Moreover, in each embodiment mentioned above, this invention is applied to AIS applied to a ship station or a land station.
However, the present invention is not limited to such an AIS, and can be similarly applied to any system or apparatus described below.

(1) “Artificial Satellite AIS” that can monitor the navigational status of ships on the ocean that are more than 80 kilometers away from the coast by installing an AIS receiver in an artificial satellite orbiting in a low orbit.

(2) AIS transponders mounted on aircraft that search and monitor at sea
(3) Broadcast Dependent Surveillance-Broadcast (ADS-B): An aircraft constantly reports its position and altitude to other aircraft and ground stations.

  Furthermore, the configuration of each embodiment described above is not limited to the above-described configuration, and if the characteristic processing and function of the present invention are realized, the configuration of hardware and software, the function and load of each unit, and the like. Any of the forms of dispersion may be used.

  The present invention is not limited to the above-described embodiments, and various configurations can be made within the scope of the present invention, and any improvements may be made to all or some of the components.

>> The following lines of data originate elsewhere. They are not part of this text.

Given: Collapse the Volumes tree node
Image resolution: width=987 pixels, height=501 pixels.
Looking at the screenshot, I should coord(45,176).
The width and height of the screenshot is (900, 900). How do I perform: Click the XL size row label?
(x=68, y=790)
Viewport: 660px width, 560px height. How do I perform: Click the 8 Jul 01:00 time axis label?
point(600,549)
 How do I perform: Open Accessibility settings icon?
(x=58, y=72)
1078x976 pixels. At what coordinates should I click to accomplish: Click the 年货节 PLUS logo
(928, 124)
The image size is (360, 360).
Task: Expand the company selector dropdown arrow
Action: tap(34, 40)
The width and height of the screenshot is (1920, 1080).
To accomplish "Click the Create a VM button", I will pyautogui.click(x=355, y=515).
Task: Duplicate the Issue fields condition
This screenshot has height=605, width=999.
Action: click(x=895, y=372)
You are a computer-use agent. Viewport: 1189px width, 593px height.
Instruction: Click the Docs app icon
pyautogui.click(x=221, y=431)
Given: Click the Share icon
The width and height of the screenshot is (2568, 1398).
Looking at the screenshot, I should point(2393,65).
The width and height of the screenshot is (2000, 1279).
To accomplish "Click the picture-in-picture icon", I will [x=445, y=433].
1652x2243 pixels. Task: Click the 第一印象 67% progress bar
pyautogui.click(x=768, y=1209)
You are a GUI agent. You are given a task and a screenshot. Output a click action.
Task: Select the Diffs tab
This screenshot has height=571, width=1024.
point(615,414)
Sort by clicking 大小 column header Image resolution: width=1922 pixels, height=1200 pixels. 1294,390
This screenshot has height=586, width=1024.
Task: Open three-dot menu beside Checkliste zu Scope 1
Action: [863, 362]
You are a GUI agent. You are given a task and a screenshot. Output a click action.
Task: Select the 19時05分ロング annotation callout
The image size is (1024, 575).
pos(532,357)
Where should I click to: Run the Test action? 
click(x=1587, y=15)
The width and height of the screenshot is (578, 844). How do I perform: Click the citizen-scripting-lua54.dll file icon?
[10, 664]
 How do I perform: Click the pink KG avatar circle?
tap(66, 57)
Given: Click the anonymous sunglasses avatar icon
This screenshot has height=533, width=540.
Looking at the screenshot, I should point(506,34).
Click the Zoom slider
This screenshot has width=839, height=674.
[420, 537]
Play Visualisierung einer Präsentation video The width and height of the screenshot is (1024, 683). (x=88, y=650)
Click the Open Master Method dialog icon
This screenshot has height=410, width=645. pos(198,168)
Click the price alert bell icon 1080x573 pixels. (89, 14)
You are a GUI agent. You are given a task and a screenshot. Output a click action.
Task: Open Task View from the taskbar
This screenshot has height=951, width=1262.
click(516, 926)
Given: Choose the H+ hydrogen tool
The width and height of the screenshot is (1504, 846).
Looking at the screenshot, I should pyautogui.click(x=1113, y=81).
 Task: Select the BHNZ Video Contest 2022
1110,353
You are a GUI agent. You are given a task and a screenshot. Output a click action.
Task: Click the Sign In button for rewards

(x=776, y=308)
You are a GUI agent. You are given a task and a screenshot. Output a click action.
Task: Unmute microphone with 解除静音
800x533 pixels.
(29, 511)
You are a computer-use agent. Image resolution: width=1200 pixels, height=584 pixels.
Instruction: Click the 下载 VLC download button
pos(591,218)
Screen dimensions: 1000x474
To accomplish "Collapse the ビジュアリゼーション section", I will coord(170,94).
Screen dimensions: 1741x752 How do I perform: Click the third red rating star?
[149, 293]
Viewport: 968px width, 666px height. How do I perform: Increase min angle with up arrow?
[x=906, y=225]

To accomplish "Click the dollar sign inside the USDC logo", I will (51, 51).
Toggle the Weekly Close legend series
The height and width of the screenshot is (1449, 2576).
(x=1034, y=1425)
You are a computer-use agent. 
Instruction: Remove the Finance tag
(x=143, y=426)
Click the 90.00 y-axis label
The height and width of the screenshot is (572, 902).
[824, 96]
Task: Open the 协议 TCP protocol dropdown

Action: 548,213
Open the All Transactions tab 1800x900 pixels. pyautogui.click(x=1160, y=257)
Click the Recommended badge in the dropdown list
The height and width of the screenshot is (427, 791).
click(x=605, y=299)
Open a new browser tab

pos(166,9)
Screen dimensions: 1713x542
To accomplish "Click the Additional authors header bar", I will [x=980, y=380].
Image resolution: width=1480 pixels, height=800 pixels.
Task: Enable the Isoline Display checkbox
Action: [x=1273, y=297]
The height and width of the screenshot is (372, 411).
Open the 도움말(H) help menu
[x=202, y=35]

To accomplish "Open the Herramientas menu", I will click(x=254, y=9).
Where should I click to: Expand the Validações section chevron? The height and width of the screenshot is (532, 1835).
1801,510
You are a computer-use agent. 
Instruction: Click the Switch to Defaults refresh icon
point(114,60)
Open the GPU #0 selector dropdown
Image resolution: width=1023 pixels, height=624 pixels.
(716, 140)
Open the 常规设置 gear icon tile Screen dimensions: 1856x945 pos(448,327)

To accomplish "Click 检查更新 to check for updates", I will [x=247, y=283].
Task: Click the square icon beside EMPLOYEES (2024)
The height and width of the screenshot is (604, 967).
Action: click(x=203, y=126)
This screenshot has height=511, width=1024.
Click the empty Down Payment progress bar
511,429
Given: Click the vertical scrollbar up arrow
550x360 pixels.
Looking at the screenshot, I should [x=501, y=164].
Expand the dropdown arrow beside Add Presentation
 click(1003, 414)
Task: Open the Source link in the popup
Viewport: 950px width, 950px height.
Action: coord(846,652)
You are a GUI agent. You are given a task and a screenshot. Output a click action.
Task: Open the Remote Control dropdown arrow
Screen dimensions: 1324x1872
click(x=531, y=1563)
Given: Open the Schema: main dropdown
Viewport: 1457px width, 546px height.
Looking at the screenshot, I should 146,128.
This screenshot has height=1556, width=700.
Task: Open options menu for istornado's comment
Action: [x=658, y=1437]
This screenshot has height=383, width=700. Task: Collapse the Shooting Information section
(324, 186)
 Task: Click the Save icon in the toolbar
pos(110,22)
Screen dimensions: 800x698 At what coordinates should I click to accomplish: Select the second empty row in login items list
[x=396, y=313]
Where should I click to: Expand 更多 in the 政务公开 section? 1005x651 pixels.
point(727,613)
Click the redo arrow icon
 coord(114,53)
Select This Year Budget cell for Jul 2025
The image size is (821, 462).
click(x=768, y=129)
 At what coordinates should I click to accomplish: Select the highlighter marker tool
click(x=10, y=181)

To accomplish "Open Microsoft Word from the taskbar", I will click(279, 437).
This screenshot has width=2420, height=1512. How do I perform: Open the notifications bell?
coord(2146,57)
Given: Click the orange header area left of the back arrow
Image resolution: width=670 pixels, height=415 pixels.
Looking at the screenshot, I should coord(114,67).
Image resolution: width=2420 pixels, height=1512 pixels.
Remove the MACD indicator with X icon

11, 11A, 11B, 48 Control unit 31AIS, 31GPS antenna 40 Transponder 41 (SW) Switch 42 (H) Hybrid 43 TDMA reception unit 44 DSC reception unit 45 Modulation / demodulation unit 46 Transmission unit 47 GPS reception unit 50 Concentrator / distributor 60 Operation display unit

Claims (2)

First position acquisition means for acquiring a first position of a target that is detected by a radar or that is a tracking target linked to the radar;
Second position acquisition means for acquiring a second position wirelessly transmitted through the navigation monitoring automatic broadcast system for the target;
Discriminating means for identifying a substantial coverage area of the radar and determining whether the radio station or the transmission information is true or false as a correlation between the first position and the second position in the coverage area; A navigation information discriminating apparatus characterized by comprising: First position acquisition means for acquiring a first position of a target that is detected by a radar or that is a tracking target linked to the radar;
Second position acquisition means for acquiring the attribute and the second position wirelessly transmitted through the navigation monitoring automatic broadcast system for the target;
Identifying substantial detection performance of the radar, whether the attribute is appropriate for the detection performance, and the correlation between the first position and the second position in the range of the detection performance, the wireless station or the transmission A navigation information discrimination device comprising: discrimination means for discriminating whether information is true or false.